EXERCISE DESCRIPTION: Only the lines from the one containing "The width and" through the end of the data are wanted, reproduced exactly and without pictures.

SUPPLIED RECORDS:
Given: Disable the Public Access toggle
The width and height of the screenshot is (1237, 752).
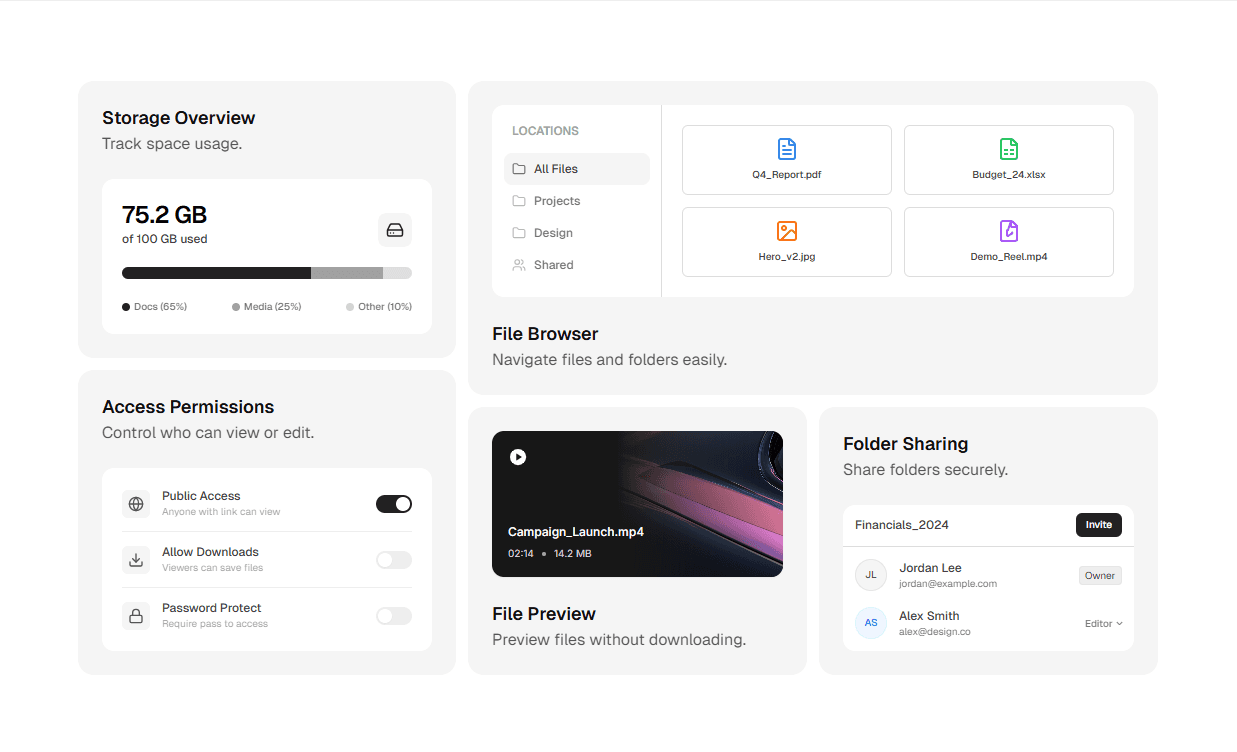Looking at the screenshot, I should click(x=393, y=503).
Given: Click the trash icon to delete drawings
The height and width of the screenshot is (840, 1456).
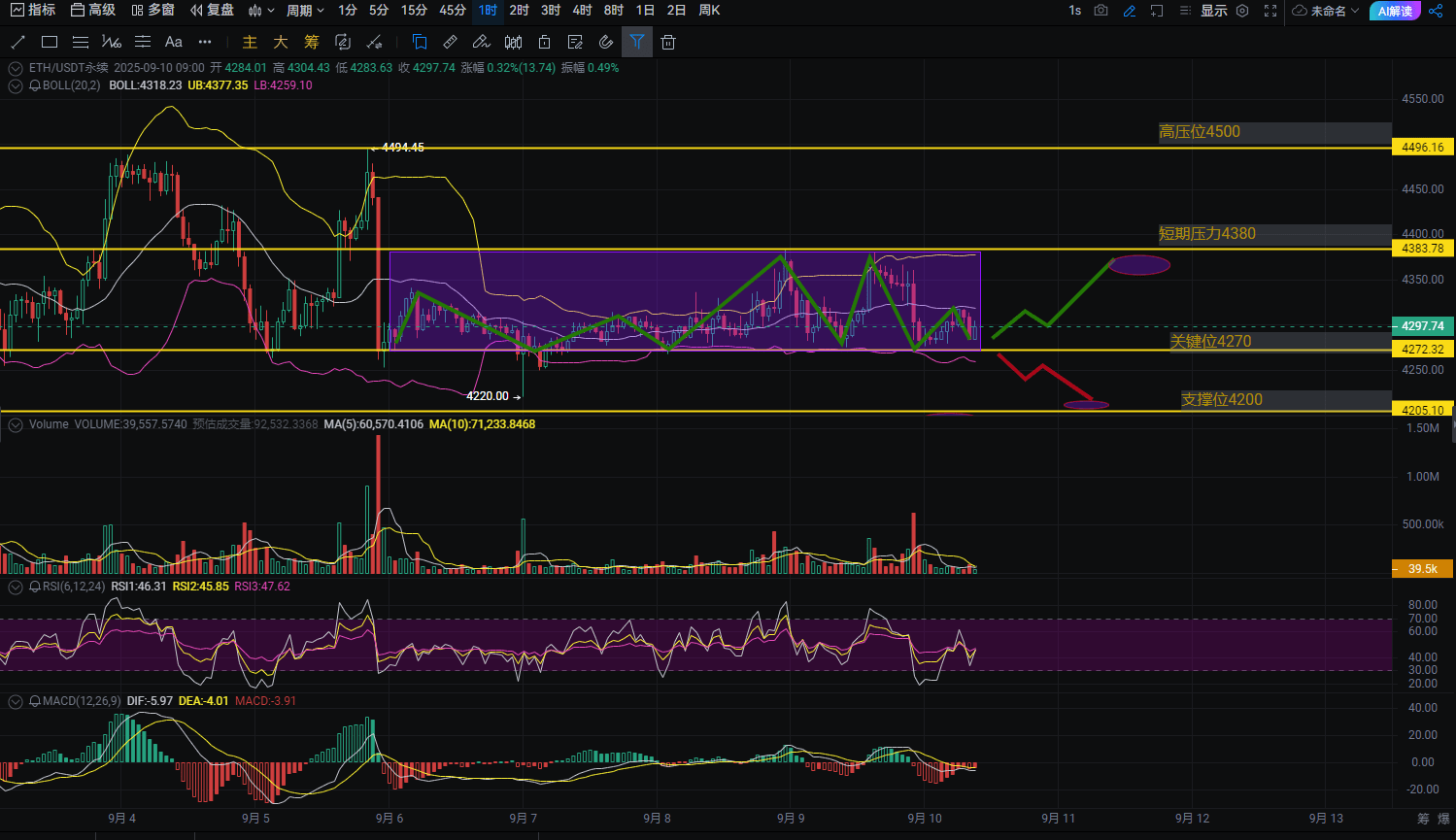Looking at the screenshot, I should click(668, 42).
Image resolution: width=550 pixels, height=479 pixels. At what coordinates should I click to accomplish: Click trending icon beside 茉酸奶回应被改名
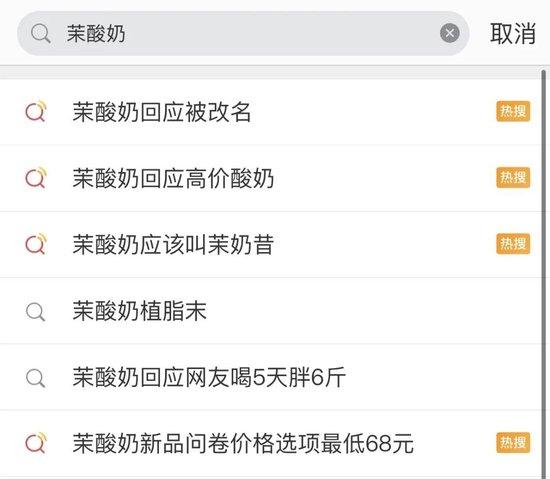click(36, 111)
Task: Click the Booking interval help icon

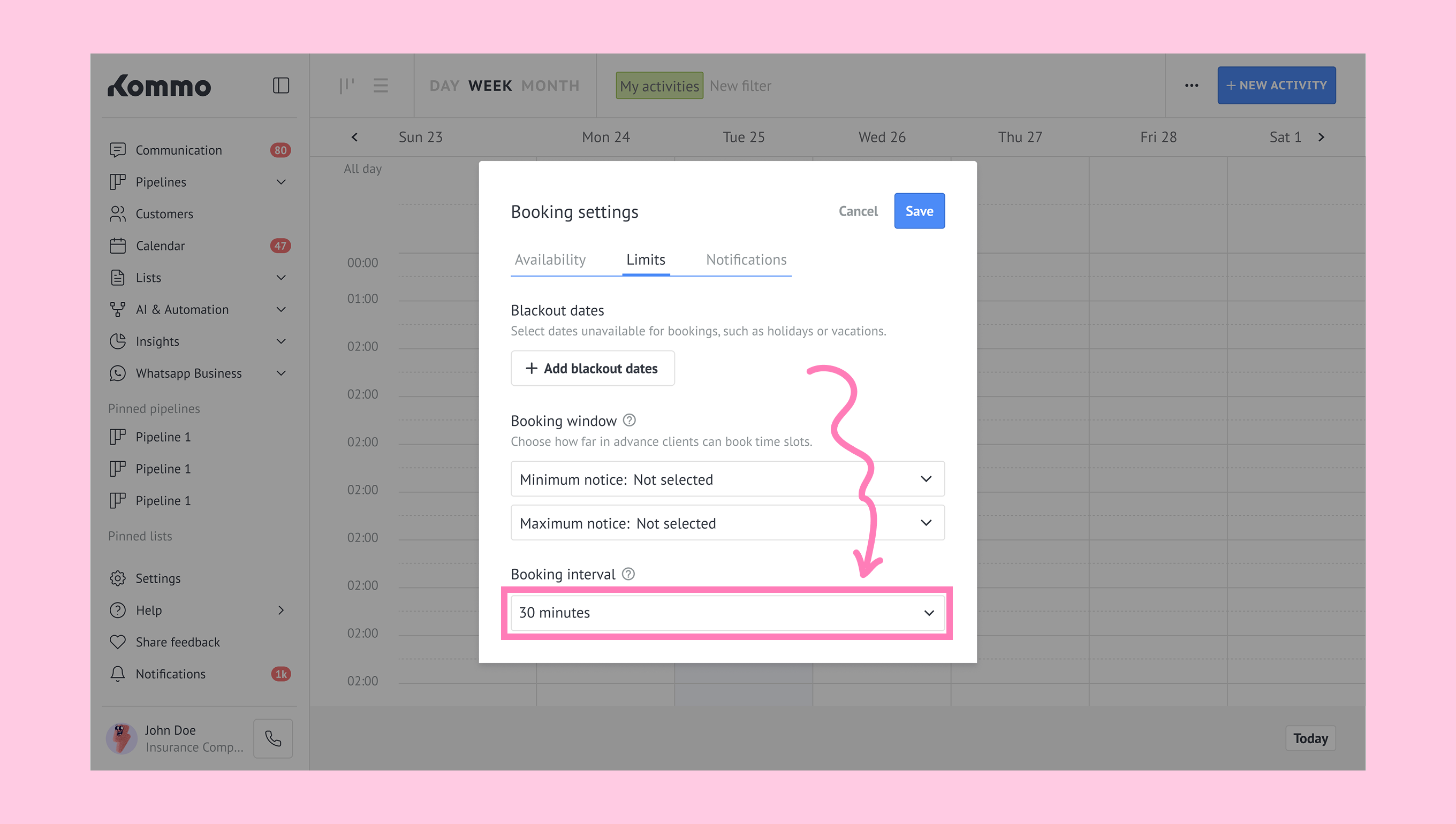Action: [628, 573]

RESPONSE BOX:
The width and height of the screenshot is (1237, 752).
Looking at the screenshot, I should click(x=393, y=503).
Given: Click the trash icon to delete drawings
The height and width of the screenshot is (840, 1456).
Looking at the screenshot, I should click(668, 42).
Image resolution: width=550 pixels, height=479 pixels. At what coordinates should I click to accomplish: Click trending icon beside 茉酸奶回应被改名
click(36, 111)
Task: Click the Booking interval help icon

Action: [628, 573]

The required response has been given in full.